February 16, 2011
The mob & after
You cannot argue with a mob -- the choice is between feigned obedience and defiance -- and the Egyptian army chose to dispense with Hosni Mubarak last week. It is trying to play the forces loosed on Cairo streets and elsewhere as a bull; with a cape of promises, revised daily to keep up with the demands. Reforms, yes; a new constitution, yes; multi-party elections, yes; ... and now, more money for everyone!
You cannot write a constitution in 10 days, or rather, you can, but it won't last. Most old-world constitutions were written in blood (Canada's was unusual); the alternative is to write them in water. That the existing Egyptian constitution is a defunct, humourless joke -- dictated by a dictator -- may be conceded. And yet there was one thing to be said for it. It corresponded approximately to the reality, and made limitations upon democracy fairly plain. It wasn't a tissue of false promises.
Democracy is itself the loudest false promise being casually offered in the Middle East. It will not be available within days or weeks, in Egypt, or Iran for that matter. It exists only arguably, and then very tenuously, in Iraq -- after nearly a decade of bloodshed. And there, only because Bush and company dwelt upon the "civil society" aspects, consciously resisting "one man, one vote, one time."
Even reduced to "free and fair multi-party elections," democracy remains unavailable for the foreseeable future, because in Egypt, Jordan, Yemen, Algeria, and elsewhere, only two "parties" are seriously organized, and neither is parliamentary by disposition. One would be the civilian military order behind each existing autocracy; the other the Muslim Brotherhood, or Islamist equivalents (Hamas, Hezbollah, and so on). These latter have already created their parallel welfare and regulatory agencies, their protection rackets, even a kind of judicial and legislative apparatus, operating through the mosques.
The more sophisticated commentators in the West have been drawing contrasts between the older and younger manifestations of Islamism. In the case of Egypt, we are asked to compare, for instance, the social-media-savvy Moaz Abdel Karim, age 29, with the rhetorically bludgeoning Mohamed Badi -- age 66, and the actual "supreme guide" of the Muslim Brotherhood (with the infrastructure of the movement entirely behind him). The former speaks sensitively but vacuously about pluralism in religion and politics; about the aspirations of women. The latter prefers to raise the banner of Jihad, while belabouring three topics: Zionism, Israel, and Jews. Whom should we trust?
We have read much about those twittering "social media," which the younger generation of Islamists have mastered, along with everyone else. The demonstrations were certainly organized through them. They became possible because social media gave people the sense of strength in numbers -- well before they actually had the numbers on the street. And al Jazeera leaped in quickly to spread the word and excitement from there. The Internet, in combination with partisan and sensationalized mass media, have rewritten many of the rules.

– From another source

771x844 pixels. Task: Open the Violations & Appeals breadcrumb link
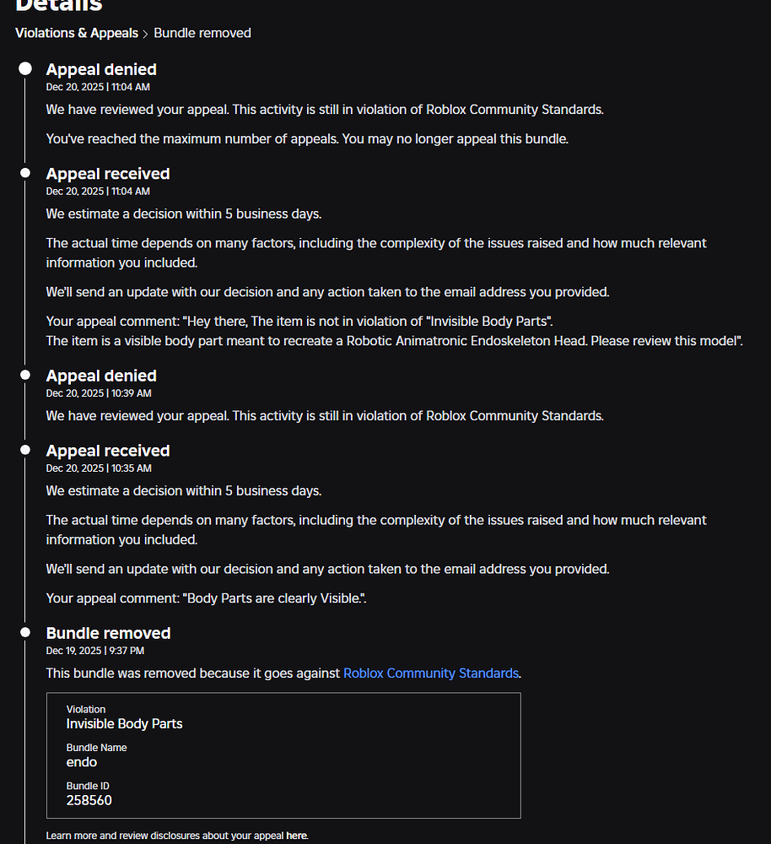77,33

The mob is now electronically summoned and enhanced, but, to return to where I started, this does not make it any easier to argue with, nor contribute to the possibilities for mature and intelligent deliberation over the path ahead. It instead creates a new and much broader field for anarchy. From anarchy to totalitarianism is one Persian step.
Iran is different from Egypt, in the sense that the military autocracy and the Islamists have been, since 1979, one and the same. For some reason that escapes me, the Obama administration, and European allies copying their lead, turned their backs on Iranian demonstrators. They then gave full attention to Egyptian ones, echoing their demands. Odd, when you remember that the Iranian regime is our mortal enemy, and the Egyptian one our imperfect but indispensable ally.
Neither Western nor Arab mass media can be so easily blamed for their own effective bias, since they cannot easily enter Iran to report. It is only because Egypt presented the more open society, that its government was so vulnerable. The ayatollahs continue to imprison, torture, and hang leaders of the Iranian uprisings, but this is hardly reported. Whereas, in Egypt, a demonstrator knocked down by a charging camel triggers a planetary avalanche of outrage.
But balance would only have been possible in some lost world, where editors still controlled the diffusion of news, were capable of reviewing events broadly, and adjusting their coverage to compensate. Perhaps that world never existed; for it also required an audience that was patient, and mature; and a political order in which those who reduced events to canting phrases like "Cry freedom!" were ostracized, when not merely ignored.
The whole Middle East is dissolving into chaos, with unpredictable, even unimaginable, consequences. Perhaps worse, thanks largely to the same "social media," in combination with mainstream reporting focused sensationally on spectacle alone, our response dissolves into a similar incoherence.